Dalam isu yang menyangkut integritas pelayanan publik, transparansi adalah kewajiban, bukan pilihan. Tetapi yang terjadi justru sebaliknya, bungkam tanpa klarifikasi.
Sikap itu memunculkan pertanyaan wajar dari masyarakat, Apakah Dirlantas tidak mengetahui gejolak di bawah jajarannya? Atau mengetahui, namun memilih mengabaikan? Atau justru menghindar dari tanggung jawab struktural?
Pertanyaan-pertanyaan itu lahir bukan dari prasangka, melainkan dari kekecewaan publik yang merasa ditinggalkan.
Lebih ironis lagi, sumber internal menyebutkan bahwa nomor awak media yang mengirimkan konfirmasi justru diblokir oleh Kombes Firman.
Jika benar demikian, maka itu bukan sekadar kelalaian.
Itu sinyal buruk bahwa pejabat publik menutup ruang komunikasi di saat publik membutuhkan penjelasan.
Dalam konteks demokrasi dan pelayanan publik, Media adalah pengawas,Informasi adalah hak publik, Transparansi adalah kewajiban pejabat
Pemblokiran terhadap pers tidak hanya dianggap tidak etis, tetapi juga memunculkan dugaan bahwa ada upaya menghindari sorotan.
SOP Tarif SIM Jelas, Tetapi Dugaan Praktik Lapangan Diduga Melenceng Jauh, Regulasi negara mengatur tarif SIM secara tegas:
SIM A: Rp120.000 (PNBP)
SIM C: Rp100.000 (PNBP)
Biaya tes psikologi & kesehatan mengikuti aturan instansi terkait,Namun laporan warga di Pematang Siantar menyebutkan bahwa tarif yang dipungut diduga mencapai Rp500 ribu.
Jika temuan media ini akurat, maka ini bukan sekadar kesalahan teknis melainkan potensi pelanggaran disiplin, etika, bahkan tindak pidana pungli.
Dan ketika pejabat tertinggi bidang lalu lintas di Polda Sumut memilih bungkam, wajar bila publik mempertanyakan:
Melihat sikap Dirlantas yang dinilai tertutup dan tidak proporsional, gelombang desakan kini mengarah kepada Kapolda Sumut Irjen Pol Whisnu Hermawan.
Aktivis, jurnalis, dan pemerhati pelayanan publik mendorong, pemeriksaan dan penindakan terhadap oknum Satpas, evaluasi terhadap jajaran pengawas, termasuk Dirlantas,pembenahan total mekanisme kontrol dan transparansi
Bagi publik, diamnya seorang pejabat bukanlah sekadar masalah komunikasi—melainkan masalah kepercayaan.
Di tengah isu yang terus membesar, bukan sedikit suara yang menilai bahwa Kombes Firman telah gagal menunjukkan profesionalitas sebagai pimpinan.
Bagi sebagian masyarakat, ini cukup menjadi alasan untuk mempertimbangkan pencopotan jabatan.
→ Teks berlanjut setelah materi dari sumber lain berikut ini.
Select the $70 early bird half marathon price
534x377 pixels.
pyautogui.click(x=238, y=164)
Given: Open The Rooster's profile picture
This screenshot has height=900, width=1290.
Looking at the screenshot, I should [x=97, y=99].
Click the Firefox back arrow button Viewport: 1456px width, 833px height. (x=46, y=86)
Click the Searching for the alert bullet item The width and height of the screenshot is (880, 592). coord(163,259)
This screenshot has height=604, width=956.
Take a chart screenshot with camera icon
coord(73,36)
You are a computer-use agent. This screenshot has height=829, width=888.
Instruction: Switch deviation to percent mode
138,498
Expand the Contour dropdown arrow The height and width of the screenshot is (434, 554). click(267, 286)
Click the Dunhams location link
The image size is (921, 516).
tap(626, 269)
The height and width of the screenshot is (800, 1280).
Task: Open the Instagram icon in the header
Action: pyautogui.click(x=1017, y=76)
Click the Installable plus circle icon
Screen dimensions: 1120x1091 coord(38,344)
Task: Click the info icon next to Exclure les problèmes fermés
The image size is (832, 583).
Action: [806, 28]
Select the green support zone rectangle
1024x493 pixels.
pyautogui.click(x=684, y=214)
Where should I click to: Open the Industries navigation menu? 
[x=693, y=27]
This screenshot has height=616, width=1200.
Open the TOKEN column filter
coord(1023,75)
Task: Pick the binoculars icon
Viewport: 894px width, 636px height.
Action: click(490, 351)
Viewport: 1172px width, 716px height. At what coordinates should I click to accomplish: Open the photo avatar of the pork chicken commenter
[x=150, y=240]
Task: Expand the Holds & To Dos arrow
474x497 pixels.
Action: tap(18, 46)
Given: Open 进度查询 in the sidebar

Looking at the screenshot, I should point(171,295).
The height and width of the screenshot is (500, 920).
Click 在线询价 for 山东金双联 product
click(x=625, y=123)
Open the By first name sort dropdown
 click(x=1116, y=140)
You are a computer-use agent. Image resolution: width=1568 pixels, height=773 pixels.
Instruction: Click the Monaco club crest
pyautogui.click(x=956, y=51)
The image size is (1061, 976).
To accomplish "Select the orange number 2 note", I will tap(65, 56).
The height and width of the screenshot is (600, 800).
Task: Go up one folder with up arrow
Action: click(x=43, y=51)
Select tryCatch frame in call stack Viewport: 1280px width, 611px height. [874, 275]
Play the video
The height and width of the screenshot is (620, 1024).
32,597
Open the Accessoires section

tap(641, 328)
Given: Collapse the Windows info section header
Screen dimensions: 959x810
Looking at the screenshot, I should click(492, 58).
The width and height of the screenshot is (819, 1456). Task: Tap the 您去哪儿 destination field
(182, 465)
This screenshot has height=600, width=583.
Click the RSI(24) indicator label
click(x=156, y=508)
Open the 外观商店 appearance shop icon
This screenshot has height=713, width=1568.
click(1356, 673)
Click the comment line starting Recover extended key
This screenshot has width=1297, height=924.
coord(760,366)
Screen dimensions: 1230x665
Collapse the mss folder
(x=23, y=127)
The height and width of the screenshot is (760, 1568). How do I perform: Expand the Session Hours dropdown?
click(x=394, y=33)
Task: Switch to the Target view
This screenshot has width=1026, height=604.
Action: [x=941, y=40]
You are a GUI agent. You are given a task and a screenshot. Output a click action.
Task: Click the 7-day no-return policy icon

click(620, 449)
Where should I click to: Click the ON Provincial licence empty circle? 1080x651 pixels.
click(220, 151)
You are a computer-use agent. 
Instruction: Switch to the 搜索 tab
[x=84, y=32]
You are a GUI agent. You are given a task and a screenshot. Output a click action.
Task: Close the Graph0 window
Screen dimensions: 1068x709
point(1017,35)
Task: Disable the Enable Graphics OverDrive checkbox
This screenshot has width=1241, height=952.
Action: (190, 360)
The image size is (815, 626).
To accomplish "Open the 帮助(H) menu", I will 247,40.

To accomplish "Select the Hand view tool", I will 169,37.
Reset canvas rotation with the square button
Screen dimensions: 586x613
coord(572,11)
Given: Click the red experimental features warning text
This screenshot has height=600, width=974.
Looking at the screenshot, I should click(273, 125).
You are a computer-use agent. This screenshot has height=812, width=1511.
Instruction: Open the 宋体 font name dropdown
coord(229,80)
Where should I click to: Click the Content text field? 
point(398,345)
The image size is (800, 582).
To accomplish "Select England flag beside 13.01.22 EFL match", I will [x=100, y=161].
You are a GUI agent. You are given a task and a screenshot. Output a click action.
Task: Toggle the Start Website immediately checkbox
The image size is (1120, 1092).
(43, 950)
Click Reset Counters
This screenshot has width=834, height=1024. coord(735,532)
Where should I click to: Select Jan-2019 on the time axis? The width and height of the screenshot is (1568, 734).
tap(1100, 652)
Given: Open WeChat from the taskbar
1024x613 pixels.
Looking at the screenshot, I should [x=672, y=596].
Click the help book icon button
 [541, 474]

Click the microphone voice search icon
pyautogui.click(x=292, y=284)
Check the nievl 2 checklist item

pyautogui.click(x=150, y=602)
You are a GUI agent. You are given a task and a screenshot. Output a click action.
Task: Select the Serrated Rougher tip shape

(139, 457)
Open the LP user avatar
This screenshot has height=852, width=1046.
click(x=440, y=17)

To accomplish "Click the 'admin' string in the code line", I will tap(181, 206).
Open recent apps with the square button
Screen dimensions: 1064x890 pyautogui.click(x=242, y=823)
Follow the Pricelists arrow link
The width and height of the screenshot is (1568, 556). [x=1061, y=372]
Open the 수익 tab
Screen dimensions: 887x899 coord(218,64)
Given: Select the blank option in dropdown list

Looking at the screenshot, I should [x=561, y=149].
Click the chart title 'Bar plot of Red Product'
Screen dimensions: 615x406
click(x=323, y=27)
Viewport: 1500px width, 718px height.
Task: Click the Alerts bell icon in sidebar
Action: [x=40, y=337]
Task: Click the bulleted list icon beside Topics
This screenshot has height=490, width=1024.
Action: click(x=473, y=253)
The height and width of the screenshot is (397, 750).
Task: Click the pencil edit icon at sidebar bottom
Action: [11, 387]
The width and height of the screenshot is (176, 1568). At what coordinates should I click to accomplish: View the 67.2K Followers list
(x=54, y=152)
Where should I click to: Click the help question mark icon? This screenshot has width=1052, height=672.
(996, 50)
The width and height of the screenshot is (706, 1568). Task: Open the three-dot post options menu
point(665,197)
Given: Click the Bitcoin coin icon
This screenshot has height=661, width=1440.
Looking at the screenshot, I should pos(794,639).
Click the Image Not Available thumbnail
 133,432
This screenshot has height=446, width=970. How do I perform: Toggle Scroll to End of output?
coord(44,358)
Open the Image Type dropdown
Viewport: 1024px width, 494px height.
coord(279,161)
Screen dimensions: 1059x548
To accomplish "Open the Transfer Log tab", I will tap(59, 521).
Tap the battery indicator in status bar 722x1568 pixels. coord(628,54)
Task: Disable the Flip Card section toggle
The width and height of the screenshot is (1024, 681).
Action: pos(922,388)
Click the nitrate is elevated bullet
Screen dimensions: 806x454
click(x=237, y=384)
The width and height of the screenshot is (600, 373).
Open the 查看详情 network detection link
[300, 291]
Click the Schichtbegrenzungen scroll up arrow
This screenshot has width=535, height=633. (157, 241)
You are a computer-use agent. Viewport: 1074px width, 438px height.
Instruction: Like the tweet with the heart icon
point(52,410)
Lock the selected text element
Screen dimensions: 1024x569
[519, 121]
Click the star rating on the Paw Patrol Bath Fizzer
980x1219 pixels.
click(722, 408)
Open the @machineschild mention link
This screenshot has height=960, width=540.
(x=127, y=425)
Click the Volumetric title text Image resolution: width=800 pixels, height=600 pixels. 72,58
Sebab jabatan strategis seperti Dirlantas membutuhkan figur yang:
Cepat merespons,terbuka terhadap kritik,Tegas menindak bawahannya,tidak alergi pada media
Tanpa itu, pelayanan publik hanya akan terperosok lebih parah.
Diamnya Dirlantas, Bukan Sekadar Sikap, Tetapi Masalah Akuntabilitas pungli adalah penyakit lama. Namun penyakit itu tidak akan pernah sembuh bila pimpinan tidak hadir sebagai obat.
Publik tidak meminta hal berlebihan.hanya meminta penjelasan.
Hanya meminta keterbukaan.
Hanya meminta tanggung jawab.
Dan selama klarifikasi resmi tidak diberikan, publik akan terus menunggu dan mendesak.karena bola panas ini kini tidak lagi berada di tangan awak media atau masyarakat.bola panas ini sekarang berada di meja Kapolda Sumut.